Il est normal que l'on puisse être pour ou contre l'adoption d'une Constitution d'inspiration fédérale ou pas - de l'Union européenne. Il est normal aussi que l'on ait des idées différentes sur l'une ou l'autre des dispositions contenues dans les projets de texte soumis à l'approbation du Parlement. Ce qui n'est pas normal, c'est que l'on décide de ne pas décider. En agissant comme si la proposition déposée sur la table par la commission institutionnelle était une surprise, un fait nouveau inattendu, alors que personne n'ignore que depuis des années, par phases successives, et suite à de très larges consultations, y compris auprès des Parlements nationaux, les textes soumis à la plénière ont été élaborés, discutés, dégraissés.
Surtout que les honorables parlementaires européens auraient pu employer un argument de taille pour justifier leur prise de position positive: il était clair - et cela pouvait être confirmé solennellement - que le projet était, selon la proposition du rapporteur lui-même, "une base de discussion". Il s'agissait donc pour le Parlement d'enclencher le processus constituant, en donnant, dès le départ, ses propres idées.
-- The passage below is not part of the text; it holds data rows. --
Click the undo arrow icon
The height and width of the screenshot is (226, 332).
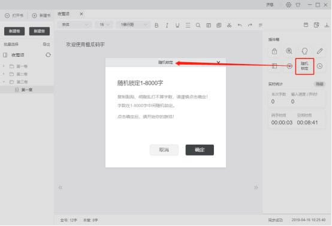(240, 25)
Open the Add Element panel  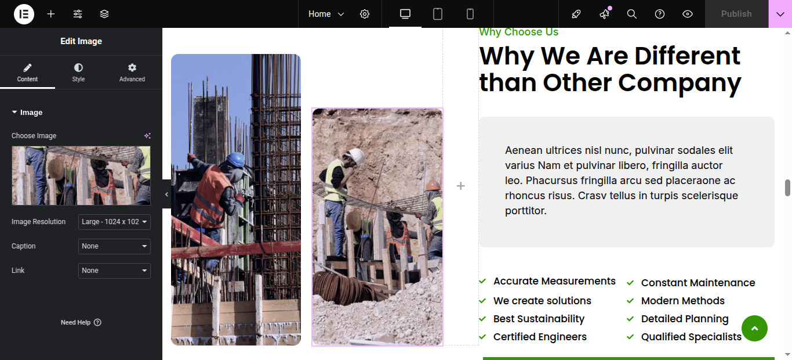(51, 14)
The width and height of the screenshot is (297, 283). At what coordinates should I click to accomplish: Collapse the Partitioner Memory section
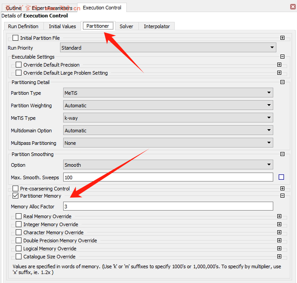point(282,196)
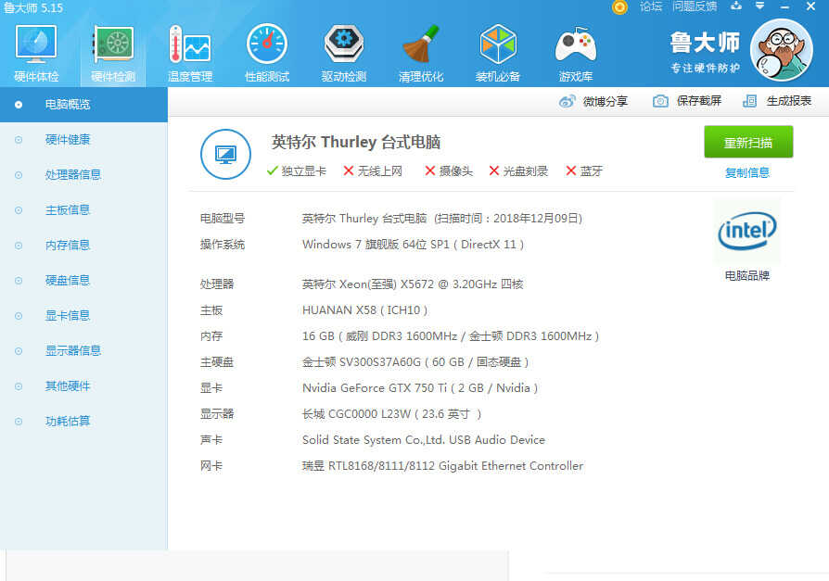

Il vaut évidemment mieux prendre l'initiative que subir celle d'autrui. Le Parlement n'a pas eu ce courage: tant pis pour lui.
Certes, tout n'est pas perdu, et M. Herman, qui a eu tout de même la satisfaction de voir son rapport adopté, même vidé de son contenu, affecte un certain optimisme car, pour dorer la pilule, on lui a expliqué que même déclassé au statut d'"annexe" le projet "existe" (comme ceux qui l'ont précédé). M. Herman a expliqué à la presse, aujourd'hui même, quels sont les mérites principaux de ce texte (simplicité, conformité avec les critères du droit constitutionnel moderne, pas de double emploi avec les constitutions nationales qui subsistent, etc.), en ajoutant que si la Communauté ne se dotait pas d'une Constitution, il n'y aurait même plus de Communauté (sans parler de l'Union) mais une association européenne à la carte, une zone de libre-échange. Tout cela est vrai, et M. Herman a bien fait de rappeler aux eurosceptiques que l'Europe s'est toujours faite "contre les Etats" et qu'en ce qui concerne la Grande-Bretagne (rempart de ceux qui sont hostiles au type de constitution que le Parlement européen n'ose pas
"proposer"), elle a toujours "dix ans de retard".
Pour le moment, constatons que c'est le Parlement lui-même qui est en retard et qui adopte une solution de facilité, celle de laisser à d'autres un héritage qui était peut-être pour lui trop lourd à porter.